Compared with our finding that 22.0% (men: 24.5%, women: 20.1%) had potential MetS (i.e., had any two MetS components), the Watria study reported a pre-MetS prevalence, which they defined as central obesity plus one other MetS component, of 21.2% in men and 10.2% in women. Although the definition of the potential MetS group is not exactly the same, the concept regarding prevention focus is similar. Central obesity is the preventive target.
In 2003, the Finnish Diabetes Association completed a national risk evaluation model, to assess the health risk of the country's entire population; it is regularly improved upon.20 In the United States, the Framingham Heart Study tested the validity and transportability of gender-specific coronary heart disease prediction functions, and found that the Framingham functions systematically overestimated the risk of five-year coronary heart disease events among Japanese Americans, Hispanic men, and Native American women.21 The Joint Asia Diabetes Evaluation program of the Asia Diabetes Foundation has constructed risk evaluation equations using a cohort of 8000 follow-up patients at the Chinese University of Hong Kong in which they will monitor known risk factors to evaluate DM or CVD onset, and they will employ an aggressive lifestyle modification intervention to reach their prevention targets.22–24
Based on 2007 patient check-up data from the Taipei VGH, MetS prevalence was 32.4% in people >65 years old, with a greater prevalence in women (40.8%) than in men (27.6%).25 The total prevalence is higher than our study whereas the gender ratio reversed. The design of our study, which included two younger age groups, may offer an opportunity to observe the age onset point and the mechanisms responsible for the future “cross-over" of this gender discrepancy. Therefore, the high prevalence of MetS in older adults indicates an urgent need for health promotion and disease prevention strategies that are rooted in the community, especially in target early detection for middle-aged people.
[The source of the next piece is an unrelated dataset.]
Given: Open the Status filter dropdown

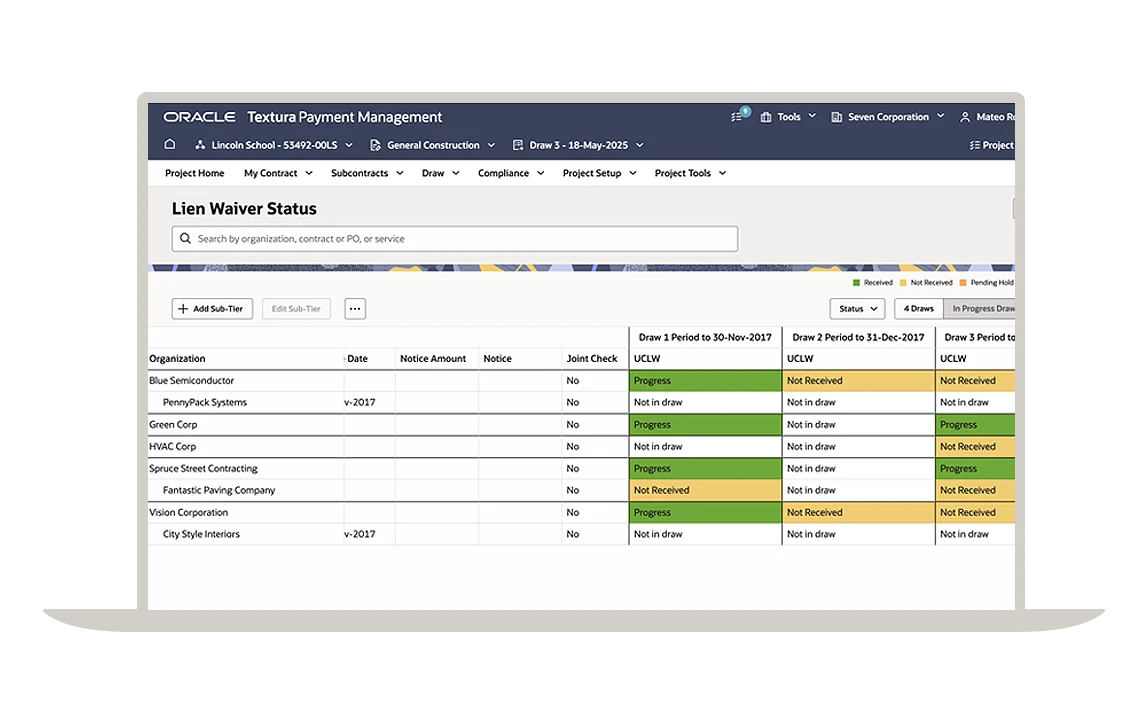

Our study has some limitations. First, our sample only included pilot cohort, and was not representative of the complete northern Taipei population. Second, our preliminary findings are based on cross-sectional results. Third, our cohort did not exclude residents with previous T2DM or hypertension, the percentage of MetS would be overestimated.26 We are looking forward to the follow-up results such as estimating the time duration of subsequent onset disorder components in individuals and identifying the progression pattern that most rapidly advances disease stages for T2DM, CVD, CKD, or mortality. With a deeper understanding of these mechanisms, a risk assessment system can be established, followed by construction of a prevention strategy to help people bypass the risky road toward disease development and to stay on a path toward healthy aging.
We also aim to continue enrolling participants to increase our sample size; this will allow us to refine MetS risk analyses by separating pre-disease and disease stages. We strongly recommend a long-term follow-up cohort study with short-term visits to better estimate the onset times of each MetS component, MetS, and disease outcomes.
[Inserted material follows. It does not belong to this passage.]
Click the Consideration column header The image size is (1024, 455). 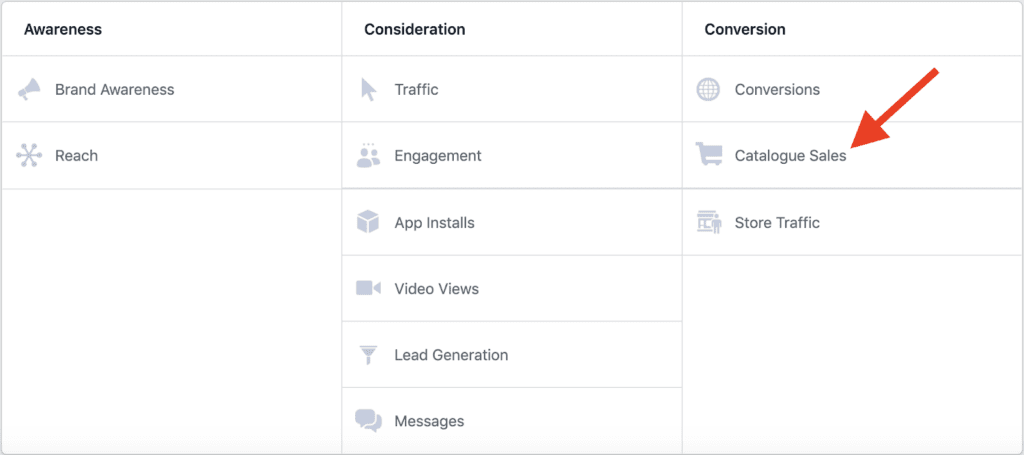pyautogui.click(x=414, y=29)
In conclusion, our preliminary results revealed a high percentage of MetS among young adults and middle-aged adults in Taiwan, with central obesity being the most urgent preventive focus. The research design and operational protocol of this cohort study may stimulate more research in the future.
This study was supported by grants from the Taipei Veterans General Hospital, Taipei, Taiwan (V96S3–001 to -005, V97S3–001 to -005, V98S3–001 to -005, V99S3–001 to -005).